Monsieur Détraigne, vous soulignez que la présente proposition de loi permet un nécessaire assouplissement du dispositif, et je ne puis que partager votre analyse.
S'agissant de la fonction publique, l’ensemble des salariés du secteur public seront concernés. Cette mesure se traduira, selon les experts, par une augmentation de dix millions d’heures de travail pour les fonctionnaires de l’État, soit l’équivalent de 6 000 emplois ; pour la fonction publique hospitalière, elle représentera quelque 3600 emplois. Il s'agit donc non pas de charges nouvelles, mais d’un geste de solidarité à l’égard de nos concitoyens, par un accroissement des services publics qui leur seront rendus.
Monsieur Domeizel, vous avez souligné que la mise en œuvre de l’APA était un succès grâce à l’action résolue des départements. La journée de solidarité, qui repose sur un effort de tous en faveur des personnes âgées, se trouvera confortée par ce texte, car les partenaires sociaux disposeront de davantage de souplesse pour la mettre en œuvre.
Pour ce qui est du financement de la dépendance, je vous rappellerai que le produit de la journée de solidarité ne constitue qu’une partie des financements de l’ONDAM médico-social, qui représente quant à lui 13 milliards d'euros supplémentaires. Par ailleurs, je tiens à souligner que les revenus du patrimoine et des placements sont soumis à une cotisation de 0,3 % au titre de la contribution de solidarité pour l’autonomie.
Enfin, conformément à l’engagement du Président de la République, Xavier Bertrand et moi-même avons lancé la semaine dernière le chantier du cinquième risque. Nous avons reçu l’ensemble des partenaires sociaux, afin de recueillir leurs propositions, de même que, hier matin, les représentants de l’ADF, l’Assemblée des départements de France.

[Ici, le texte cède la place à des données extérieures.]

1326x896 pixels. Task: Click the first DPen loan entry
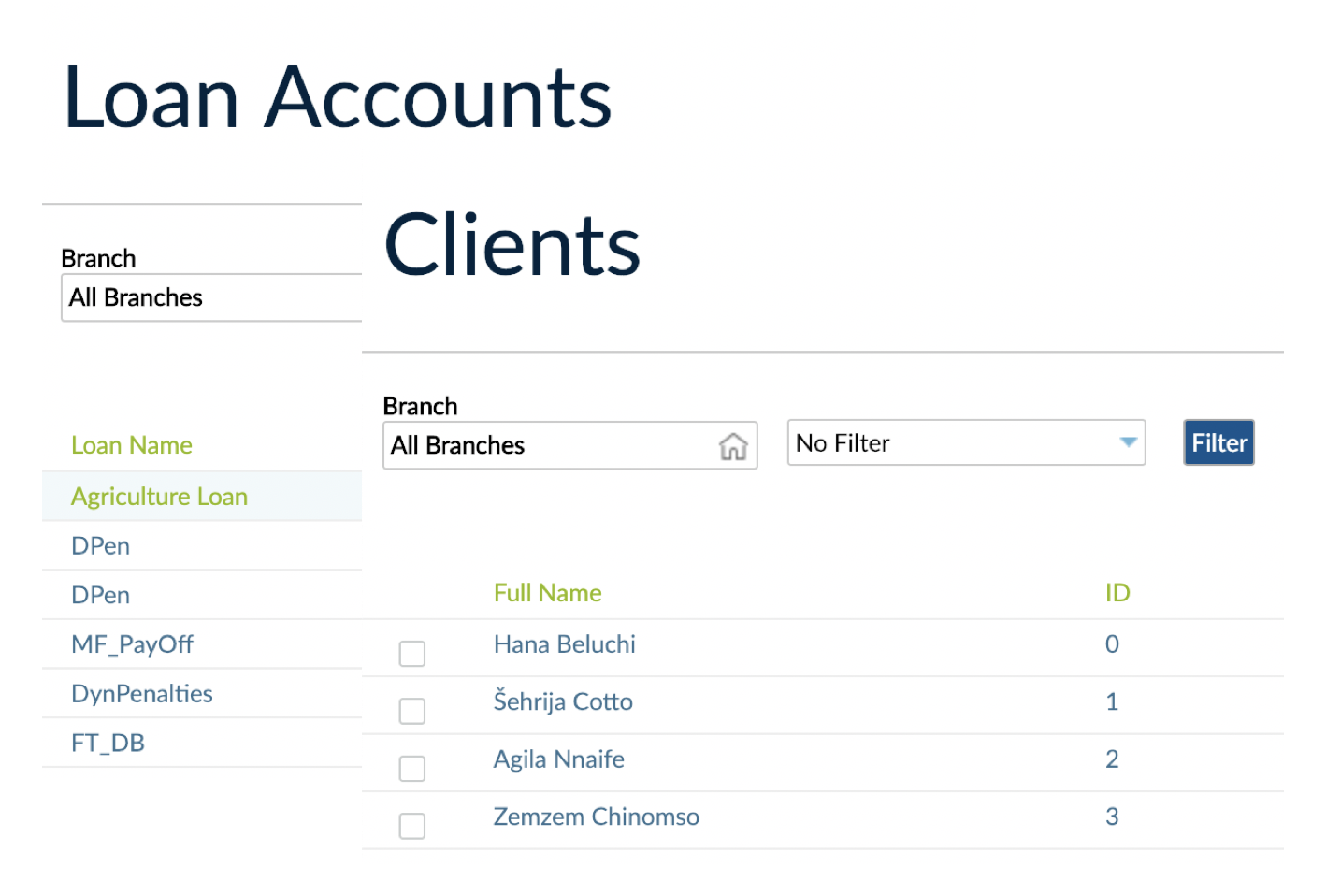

Mesdames, messieurs les sénateurs, dans quelques mois, lorsque le projet de loi relatif au cinquième risque sera soumis à votre assemblée, nous verrons qui, sur ces travées, souhaite réellement améliorer la situation des personnes les plus en difficulté, et de quelle façon !
M. Nicolas About, président de la commission des affaires sociales. Bravo ! Bien envoyé !
Mme Valérie Létard, secrétaire d'État. Ce sera aussi l’occasion de déterminer quelle est la meilleure, la plus juste et la plus équitable manière de mobiliser les moyens nécessaires à la mise en œuvre de cette réforme. Enfin, ce débat permettra d’en définir le contenu. Faut-il augmenter le nombre de places dans les établissements de retraite ? Et quels types de places ? Faut-il prendre en compte la question du reste à charge pour les personnes qui sont tenues aujourd'hui, en raison de leur état de grande dépendance, d’entrer en établissement ?
Toutes ces questions doivent être abordées et nous avons commencé de le faire avec les partenaires sociaux. Il nous faut conforter cette démarche en venant devant le Parlement, afin d’enrichir au maximum ce débat, qui répond à un véritable enjeu de société.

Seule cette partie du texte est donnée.